2. The items for which recovery is sought are all hospital, medical, etc. expenses incurred for services rendered to the wife in treating her for injuries arising out of the same occurrences for which the husband, Robert Thomas, was responsible, and for which he was entitled to recover, absent any showing that the wife entered into an agreement with the party or parties supplying the services to be personally liable therefor. Since the husband is legally responsible for providing these items for the benefit of his wife there is a presumption that they were supplied on his credit, and not that of the wife. Morris v. Shaw, 44 Ga. App. 222 (2) (160 SE 820); Scott v. Simpson, 46 Ga. App. 479 (4) (167 SE 920). "In the event of injury to the wife, the right to recover the expenses incurred for medical, hospital and funeral bills is not in her but in her husband, unless there are special circumstances, as where the wife contracts to *196 be personally bound." Complete Auto Transit v. Floyd, 214 Ga. 232, 239 (104 SE2d 208). On motion for summary judgment, as in other situations, presumptions operate for both the moving and the opposing party, and it is the burden of the party against whom the presumption arises to rebut it. Engl v. Aetna Life Ins. Co., 139 F2d 469 (CCA, 2d Cir.)

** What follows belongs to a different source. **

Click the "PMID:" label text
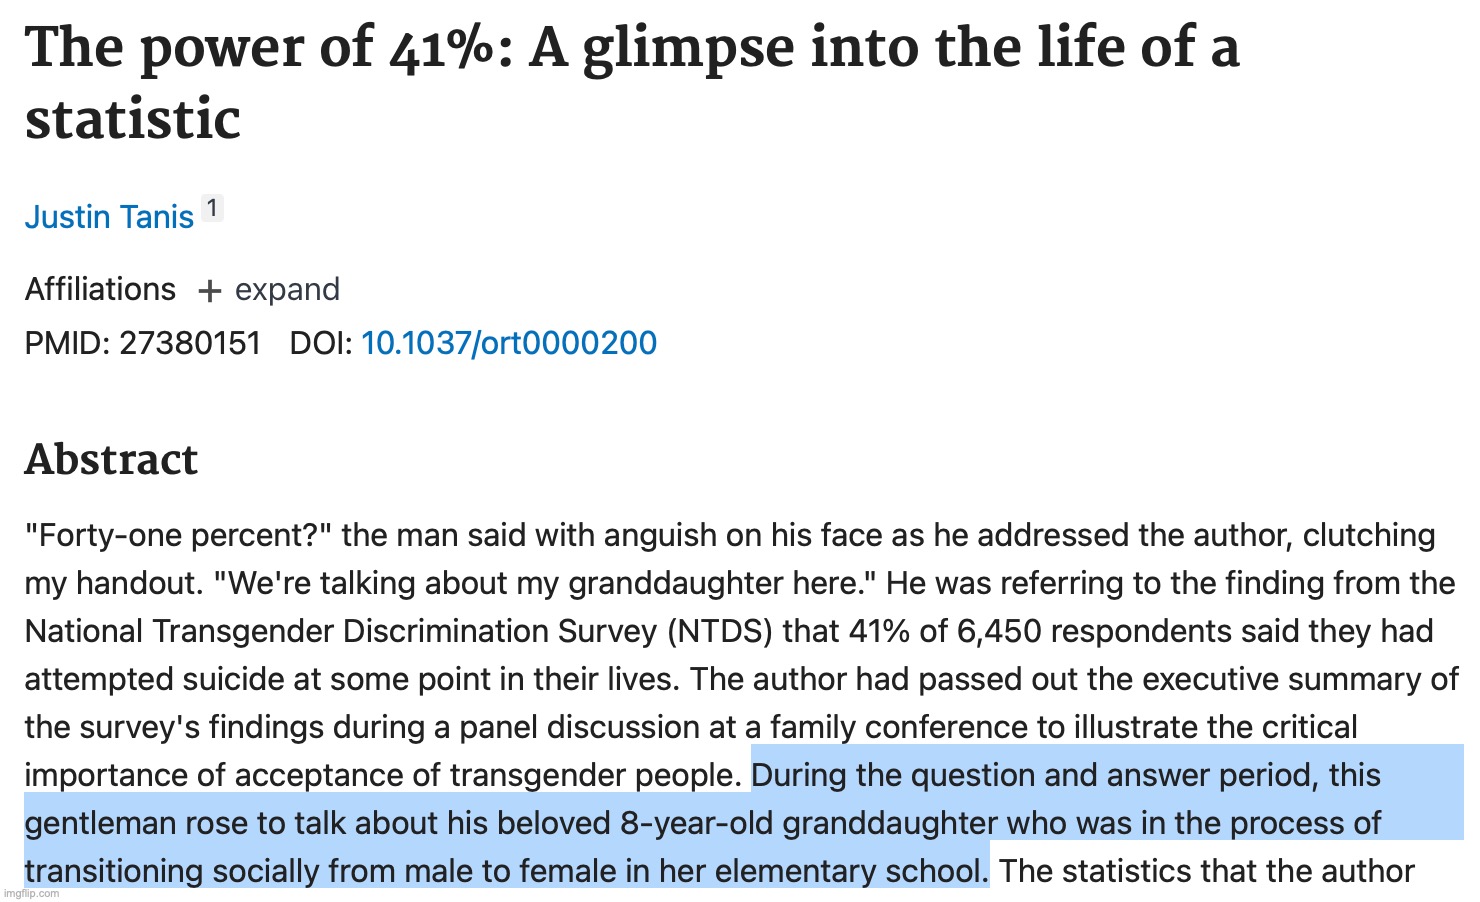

The defendant introduced a release from the husband, Robert Thomas, acknowledging payment to him of $1,525.50 in full settlement of the claim. Mrs. Thomas utterly failed to rebut that evidence or to come forward with evidence under which she should be entitled to recover notwithstanding the settlement made with her husband and notwithstanding the fact that the liability for the items was that of her husband and not of herself. She made no showing that she had in any manner obligated herself to pay the items. Thus, she failed in the duty imposed on her by Code Ann. § 81A-156 (e) and by Crutcher v. Crawford Land Co., 220 Ga. 298 (3) (138 SE2d 580). "[I]t is the duty of each party at the hearing on the motion for summary judgment to present his case in full." Summer-Minter & Associates v. Giordano, 231 Ga. 601, 604 (203 SE2d 173).

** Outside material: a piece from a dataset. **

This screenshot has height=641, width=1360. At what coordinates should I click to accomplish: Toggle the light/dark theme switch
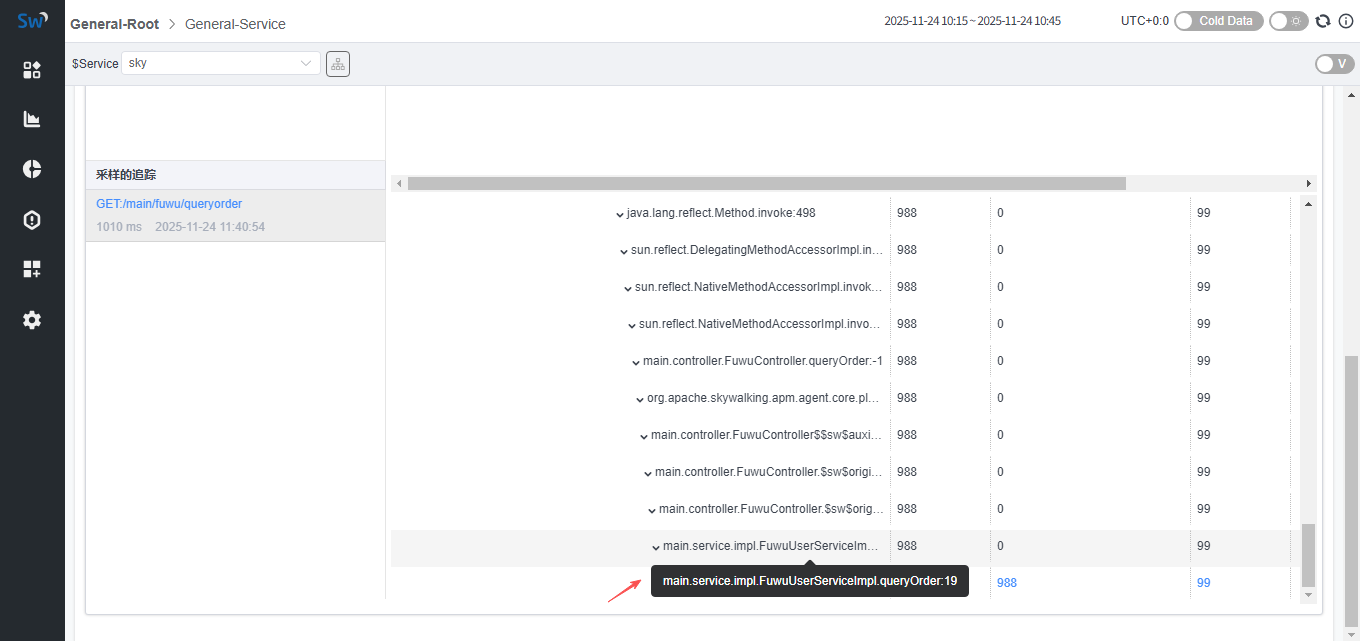1288,21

Moreover, there stands in the same case the judgment against the husband, from which there was no timely appeal, and which is now binding on the parties to it, and which, by the doctrine of estoppel by judgment proscribes a recovery by the wife for the same alleged indebtedness. The judgment was entered against the husband on the basis that he had accepted from the insurer $1,525.50 and had given his release for the claim. The judgment was entered against the wife because the liability for payment of the indebtedness to those who had rendered the services was that of the husband and not that of the wife, and that the insurer could not be held liable for a double payment thereof.

On the merits we think the trial court was correct.

Appeal of the husband dismissed. Judgment affirmed as to the wife. Deen and Stolz, JJ., concur.